▶ Task goal: Please go through the records below and return every line holding the word "label".
====
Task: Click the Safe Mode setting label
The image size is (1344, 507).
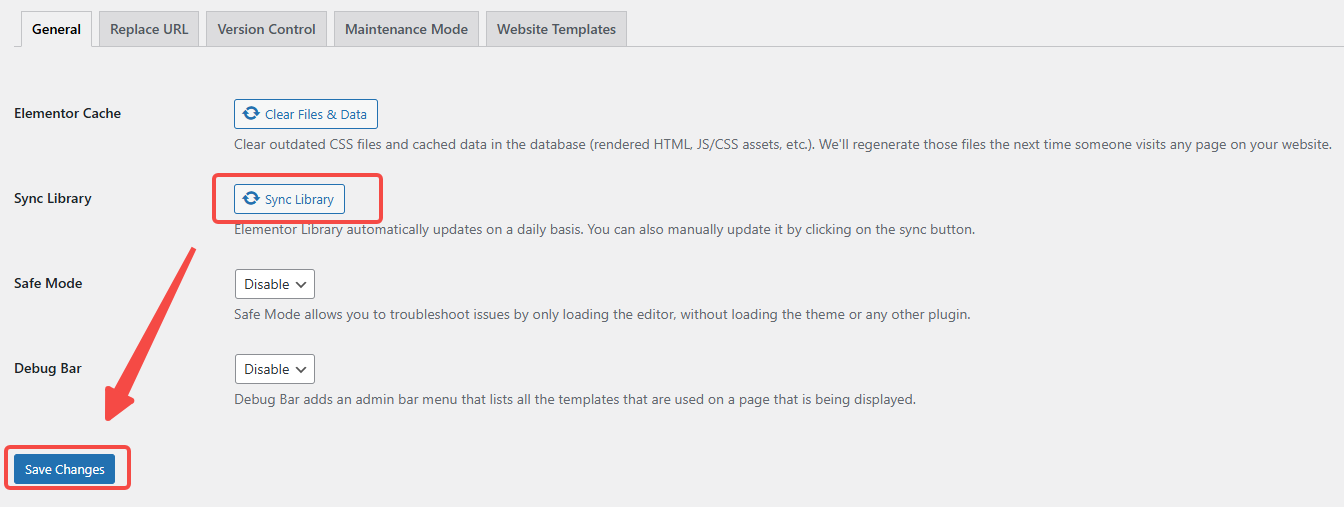Action: coord(48,284)
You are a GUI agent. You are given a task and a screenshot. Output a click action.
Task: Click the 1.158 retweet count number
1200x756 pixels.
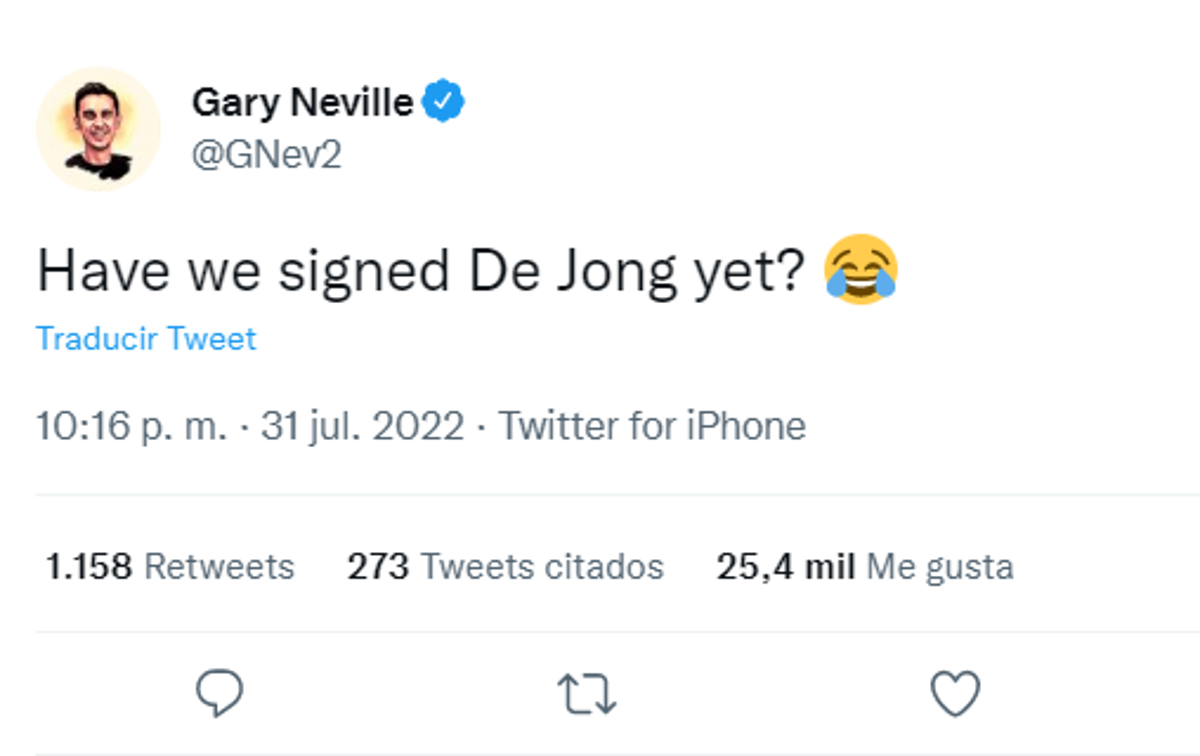[x=89, y=567]
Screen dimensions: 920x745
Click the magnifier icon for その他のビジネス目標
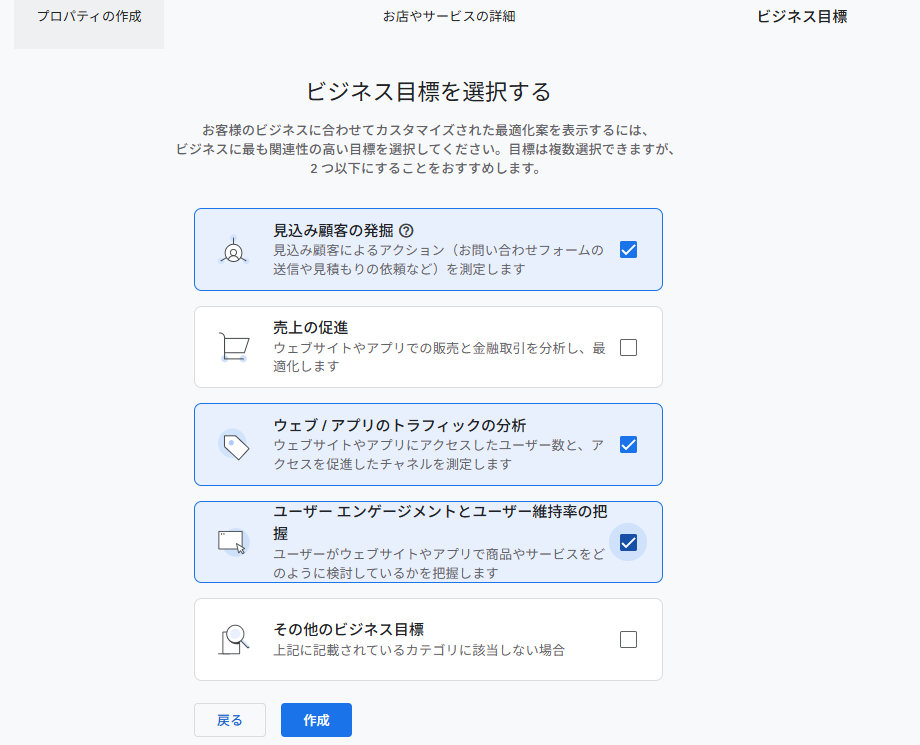tap(234, 639)
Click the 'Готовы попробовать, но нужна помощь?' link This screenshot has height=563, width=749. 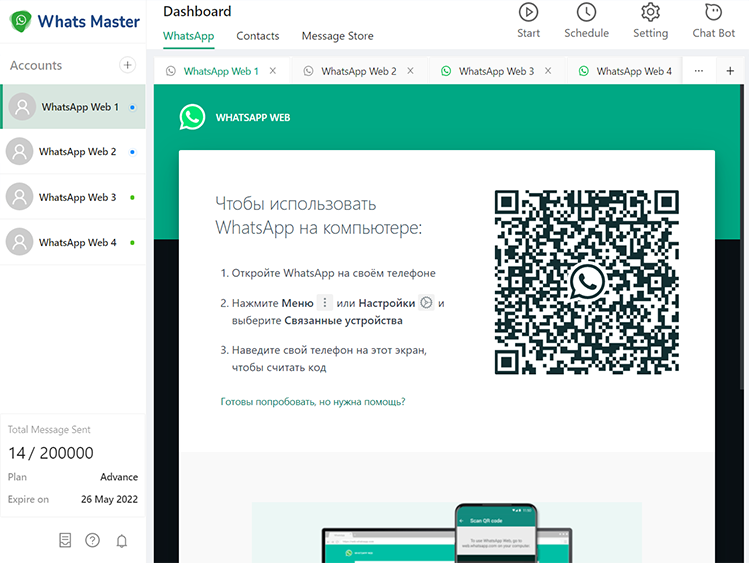[312, 401]
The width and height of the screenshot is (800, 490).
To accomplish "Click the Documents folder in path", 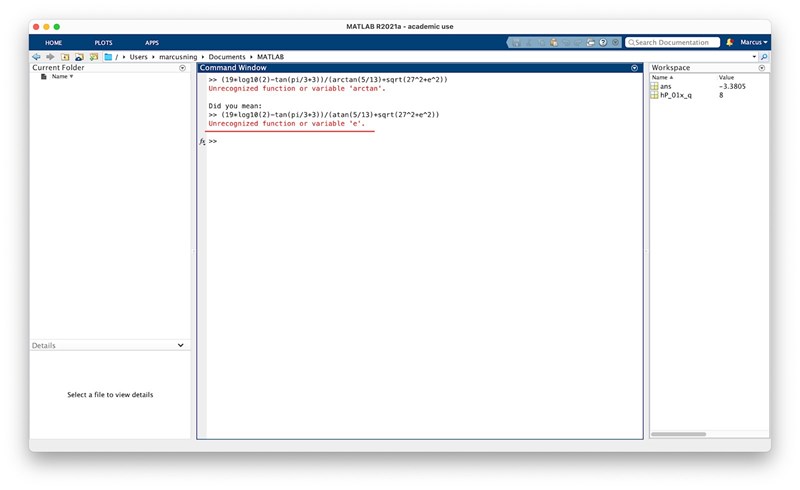I will click(228, 57).
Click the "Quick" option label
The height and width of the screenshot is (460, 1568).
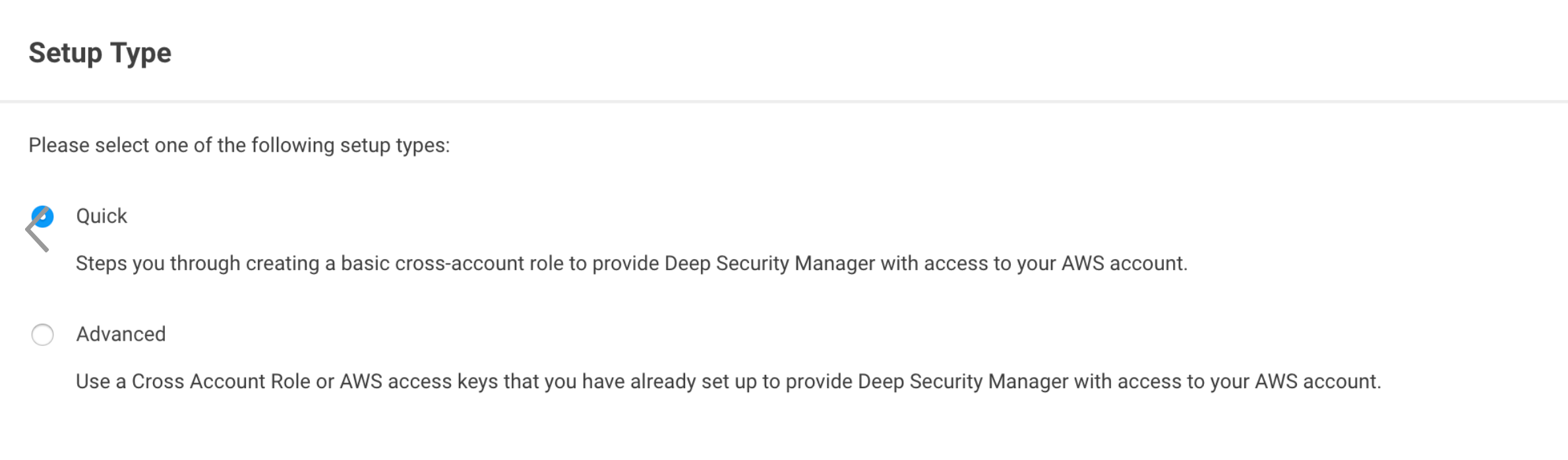point(102,216)
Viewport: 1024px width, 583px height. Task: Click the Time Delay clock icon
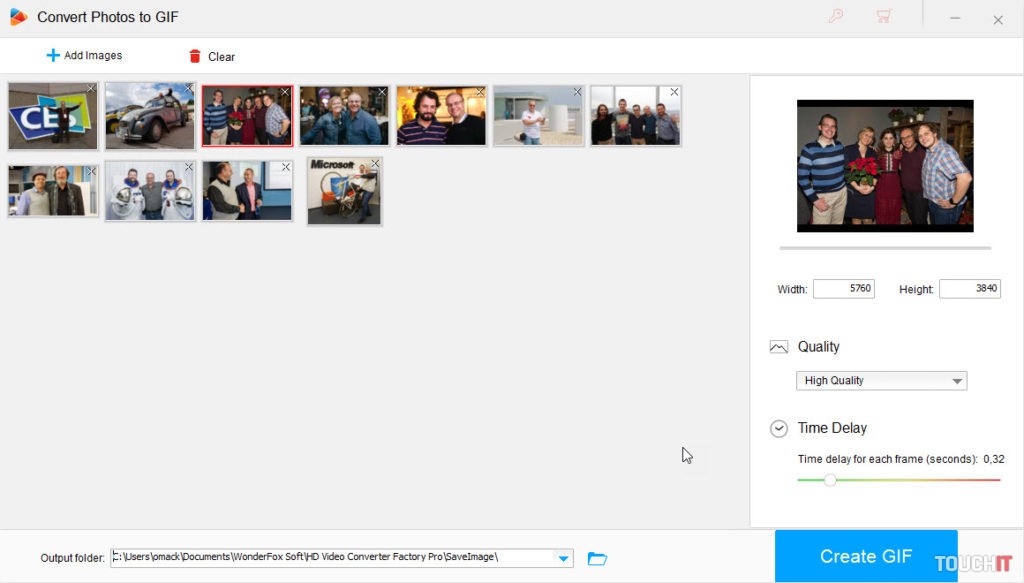coord(779,428)
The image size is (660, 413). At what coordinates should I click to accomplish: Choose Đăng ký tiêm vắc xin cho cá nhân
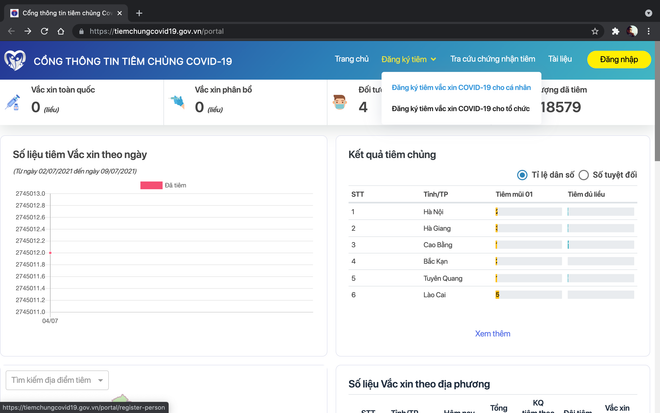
====
▶ Solution to this exercise:
Task: Click the Safe Mode setting label
Click the "Quick" option label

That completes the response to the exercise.